PORTLAND – As a school leader of more than 20 years, the last five serving Portland as principal at Deering High School, I have lived through many tight budgets.

Fighting for adequate dollars to support our students has a flow that remains constant over time. I put forth plans to meet student needs, knowing that research demonstrates that money, spent wisely, does make a difference in student achievement.

Most years we get less than I know we need to upgrade labs, improve technology and maintain the instructional resources needed to reach and teach all students. Still, I remained optimistic, knowing that we had the teaching staff, both numbers and quality, to make a difference.

After many years of budget battles, I am now truly scared that we are beginning a trend that, if not met head-on, will result in long-term damage to our schools, our communities and our state. In most school budget years, it is a rare story when a district announces teacher layoffs.

We tighten our belts, defer maintenance, reduce costs in important areas such as textbooks and technology, but maintain the core teaching staff to match our enrollment. In this FY 2011 budget season, the dreaded “pink slip” scenario was played out in a good majority of the 184 school districts throughout Maine. My school and district were no exception.

While enrollment at Deering will go down by about 50 students next school year, we stand to lose 11 staff members, including nine teachers. This is a drop much greater than our enrollment decline dictates and comes at a time when both our percentage of economically disadvantaged students and English Language Learners have doubled in the past three years.

The combination of a huge state budget shortfall that resulted in a reduction to school district’s general purpose aid, and mandates from municipalities calling for no to little property tax increases, has meant school boards and superintendents have to make tough decisions to keep budgets stable in the face of revenue losses and fixed costs increases.
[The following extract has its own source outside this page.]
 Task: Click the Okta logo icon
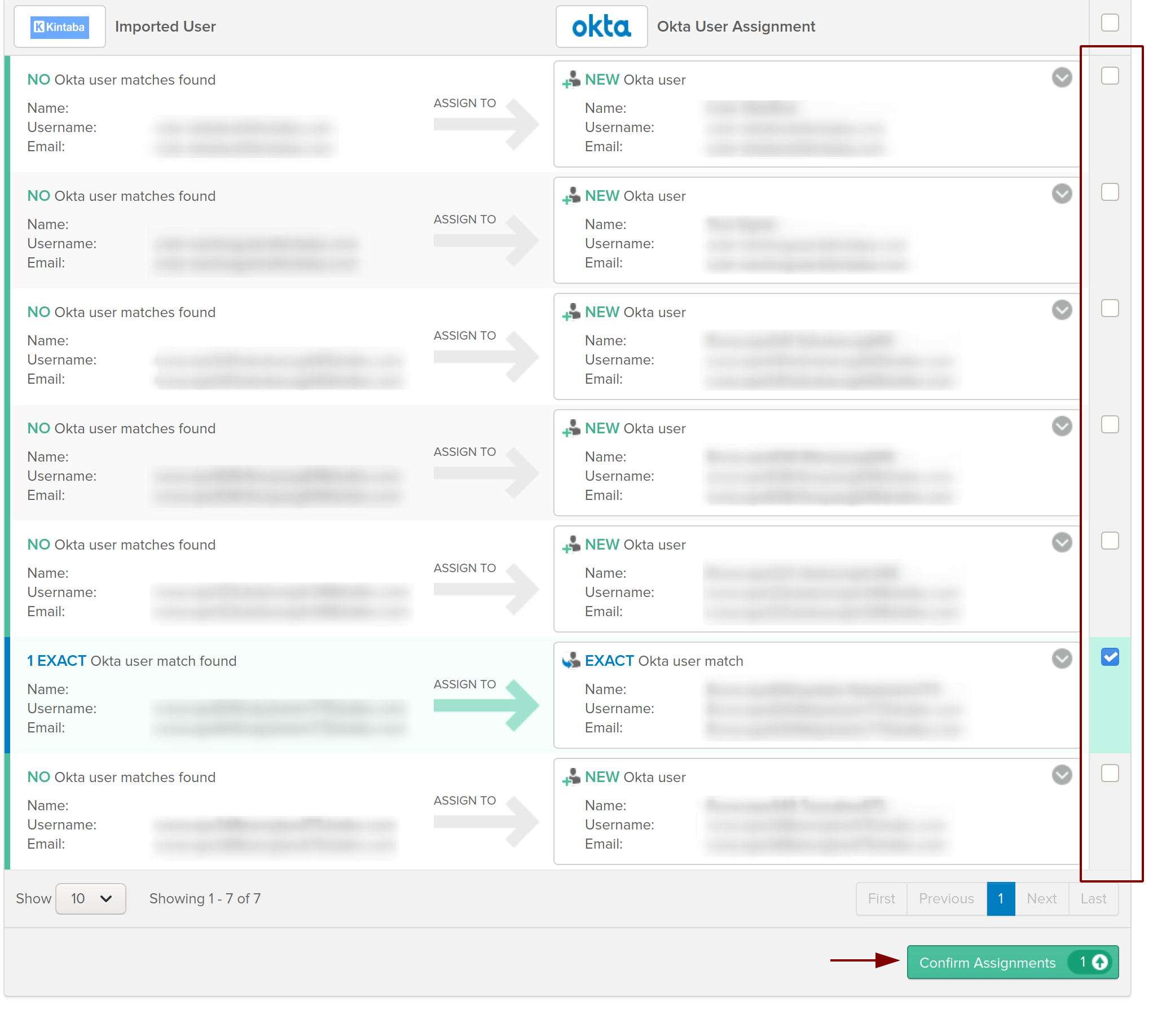tap(601, 27)
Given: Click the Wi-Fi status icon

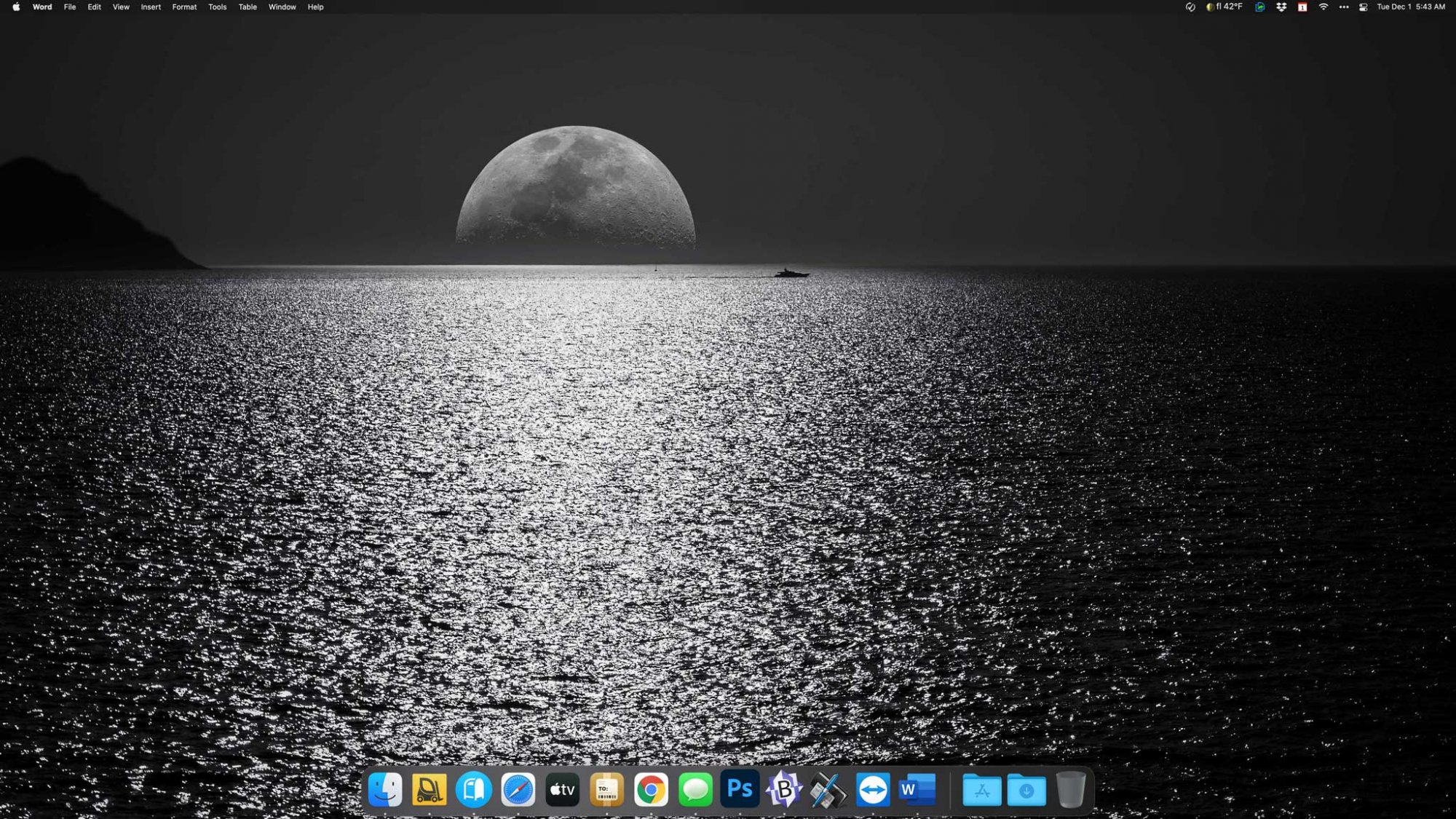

The ramification of widespread staff reductions won’t be known for several years, but common sense tells us that adding hundreds of teachers to the unemployment lines isn’t good for Maine’s economy, and will hurt student achievement. This is not a good move for a state already struggling to raise dismal college graduation rates.

Fortunately, the U.S. Congress is working on ways to help Maine, by moving federal legislation to promote education in our state and spur the economic recovery we need. Specifically, they are debating the Education Jobs Fund, which includes enough investment — $90 million for the state of Maine — to save 1,491 education-related jobs in our schools and communities.

It is desperately needed at a time when education-related jobs are being cut. The Education Jobs Fund is specially earmarked for public K-12 and higher education institutions. This would maintain the current level of investment in public education, and save or create jobs during 2010 and 2011.

It would have the added benefit of keeping schools fully staffed so that class sizes do not swell to levels that will jeopardize efforts to raise student achievement and ensure our students’ readiness. It will help keep school nurses and custodians in our schools at a time when many of our families are suffering financially and creating undue stress on children.

The Education Jobs Fund must be taken up by both the House and the Senate. We need federal help so that Maine can get back on the road to recovery now and build the lasting infrastructure needed to ensure our communities can continue to grow and prosper for the long term.

Education cuts would scar our young people, potentially deprive thousands of college entry, increase class sizes and further diminish our long-term prosperity prospects. While some argue that we spend too much on education in Maine, the fact is that we are fifth out of six in New England and ninth out of 10 in the Northeast in per-pupil spending.

Our higher costs result from higher housing and energy costs and a declining enrollment. While we need to continue to wring efficiency from our system, we are in fact true to Maine’s ethic as frugal and thoughtful about our spending.

We simply need to maintain our promise to provide an excellent education for all of Maine’s students. Investment in public education benefits our children, and is the best investment for Maine’s economy.